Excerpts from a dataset
======

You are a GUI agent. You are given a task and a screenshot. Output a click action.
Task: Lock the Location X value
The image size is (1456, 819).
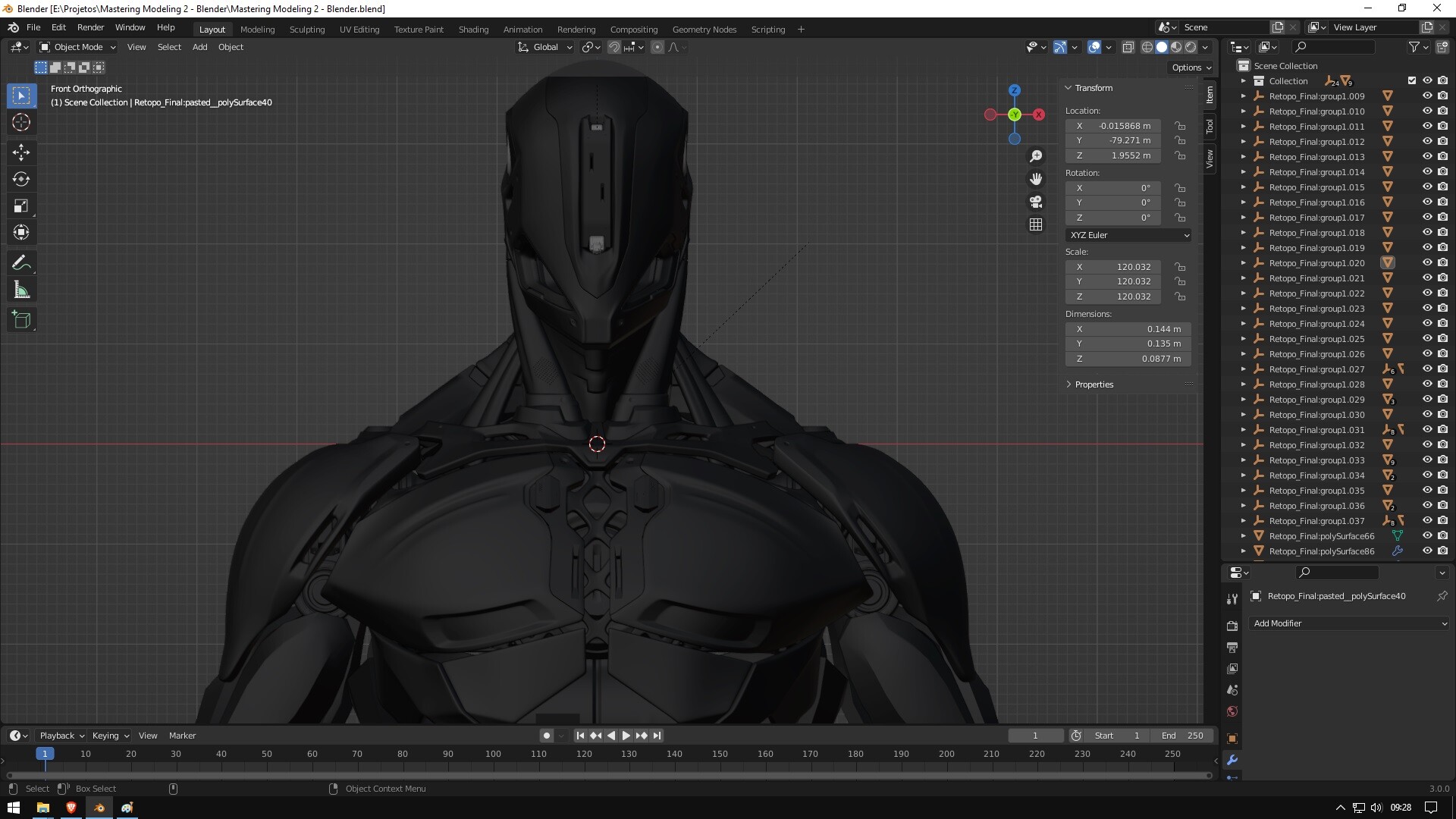coord(1180,125)
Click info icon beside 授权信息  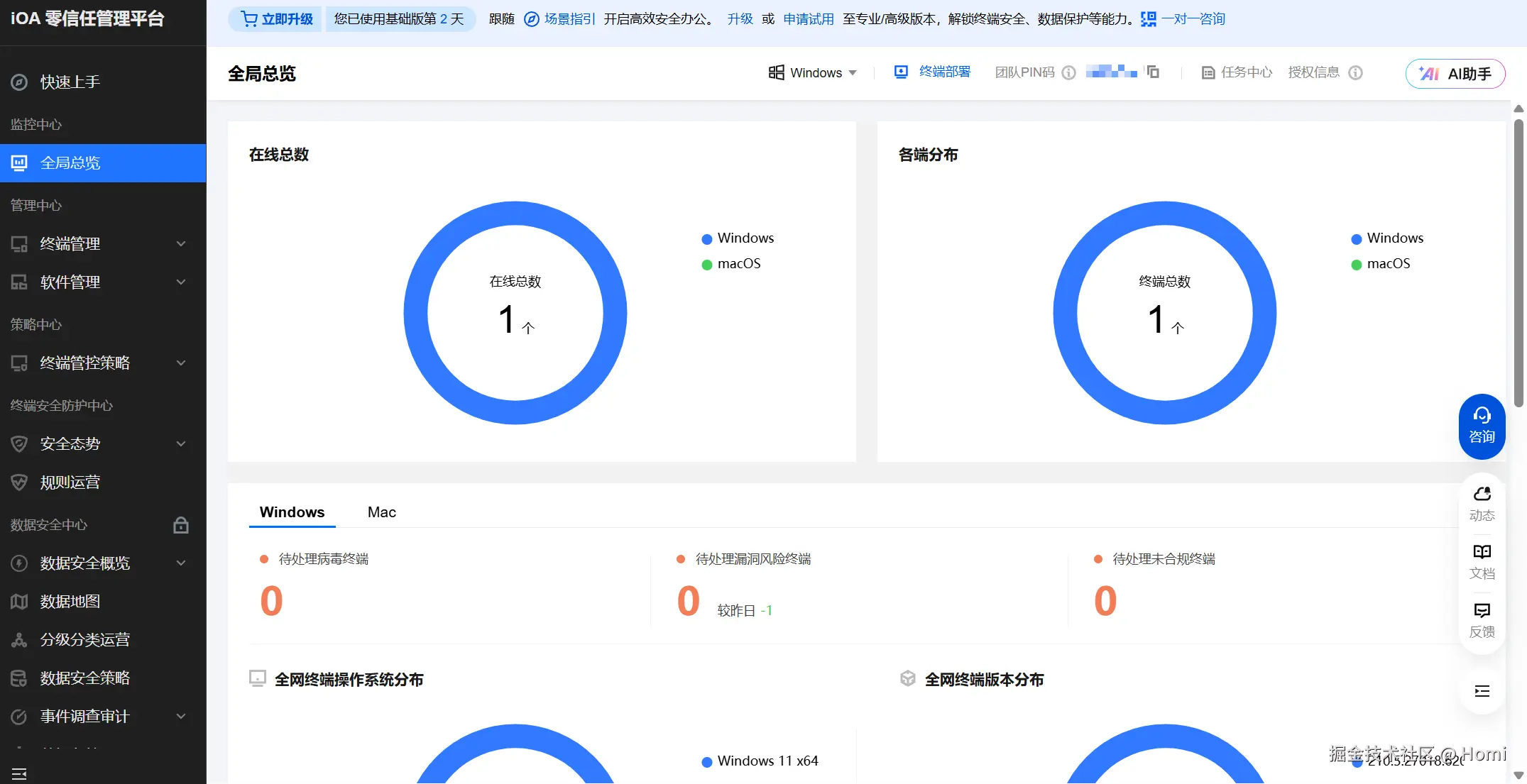(1355, 72)
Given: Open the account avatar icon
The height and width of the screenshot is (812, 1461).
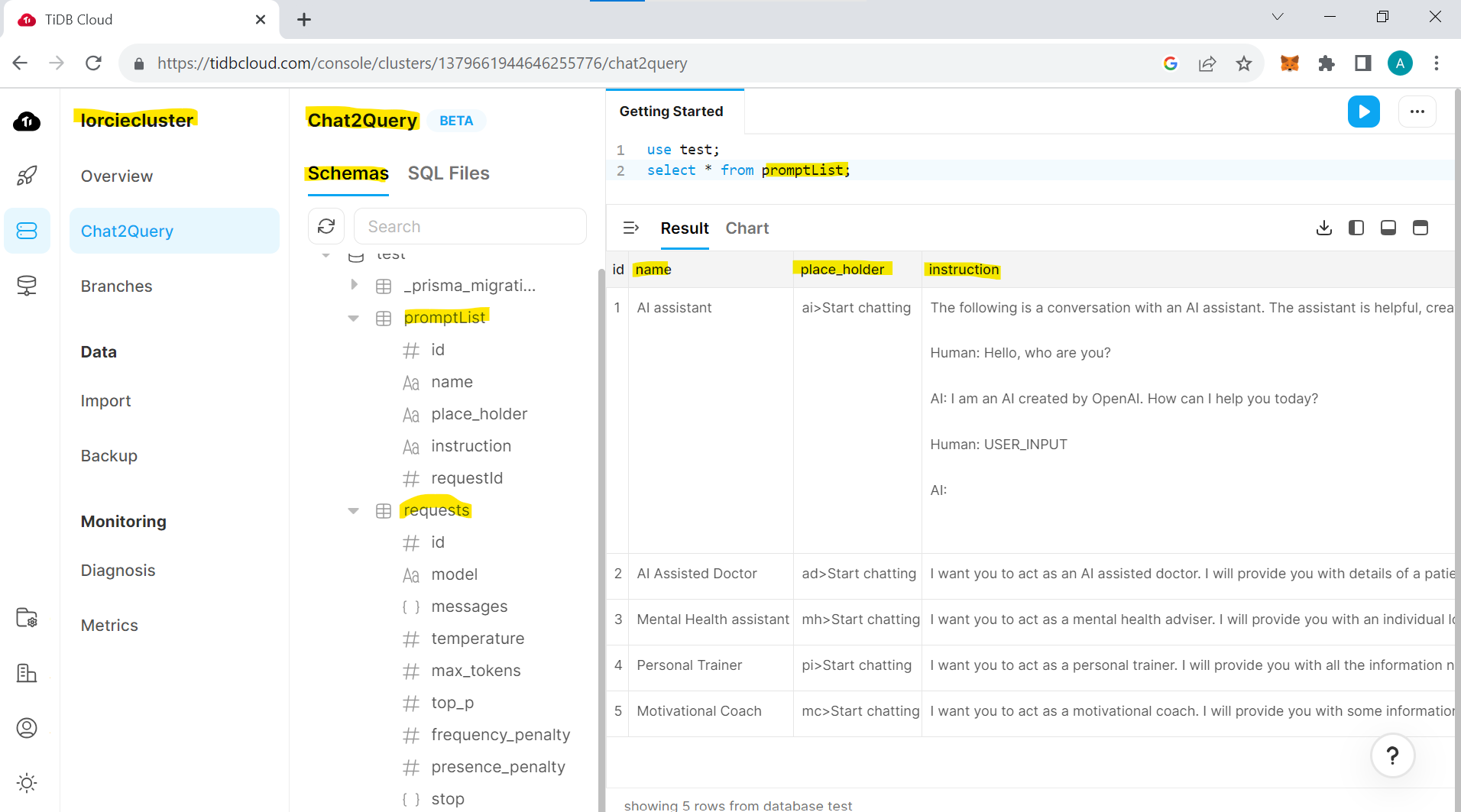Looking at the screenshot, I should coord(27,728).
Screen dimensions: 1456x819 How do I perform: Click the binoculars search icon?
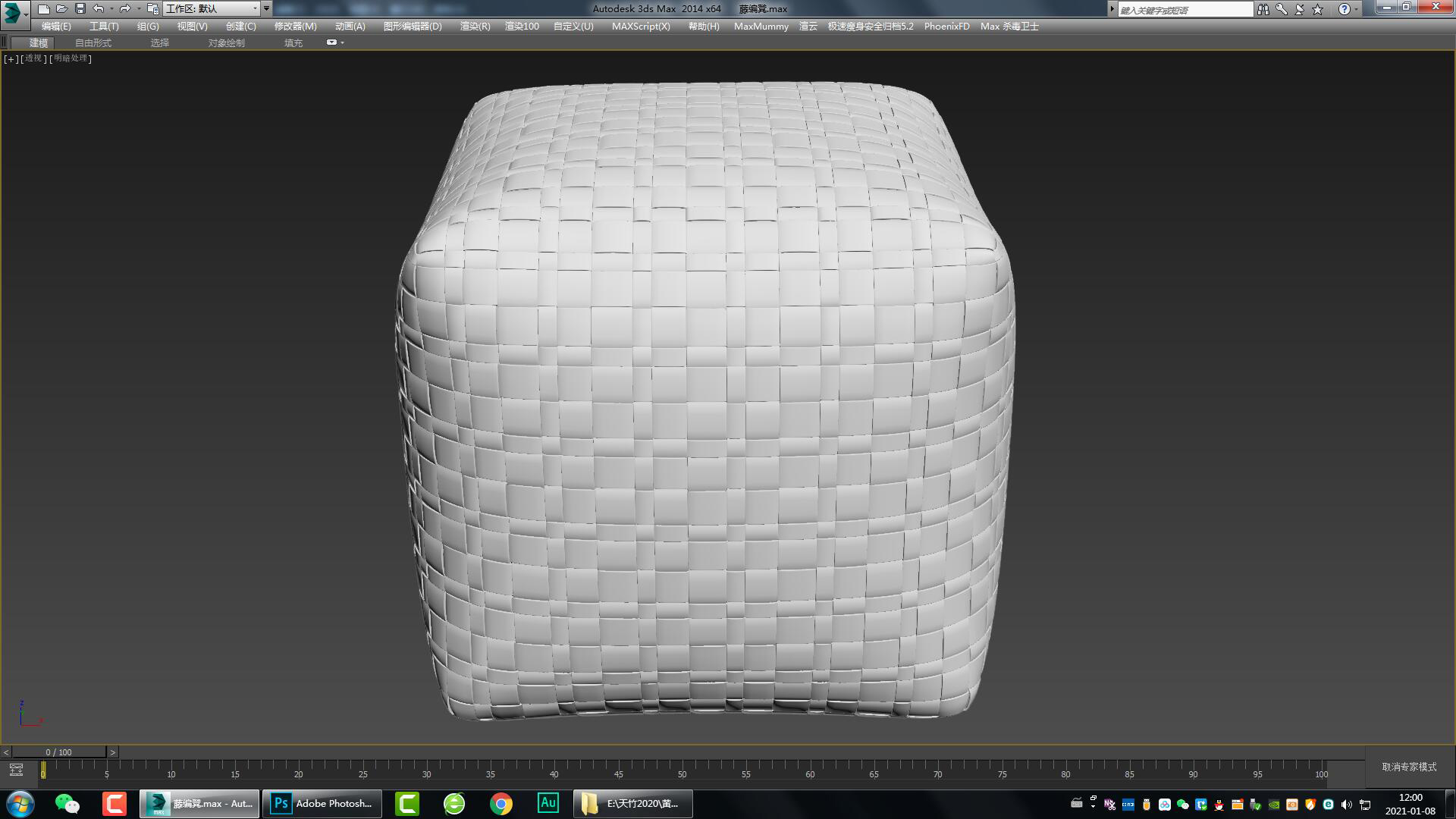point(1263,9)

======

▸ INSTRUCTIONS TO FOLLOW
Starting with the line that holds "The height and", print each line through the last one of the data exactly as written, but do not include the pictures.

▸ TASK ANSWER
The height and width of the screenshot is (812, 1461).
Looking at the screenshot, I should coord(27,728).
Screen dimensions: 1456x819 How do I perform: Click the binoculars search icon?
point(1263,9)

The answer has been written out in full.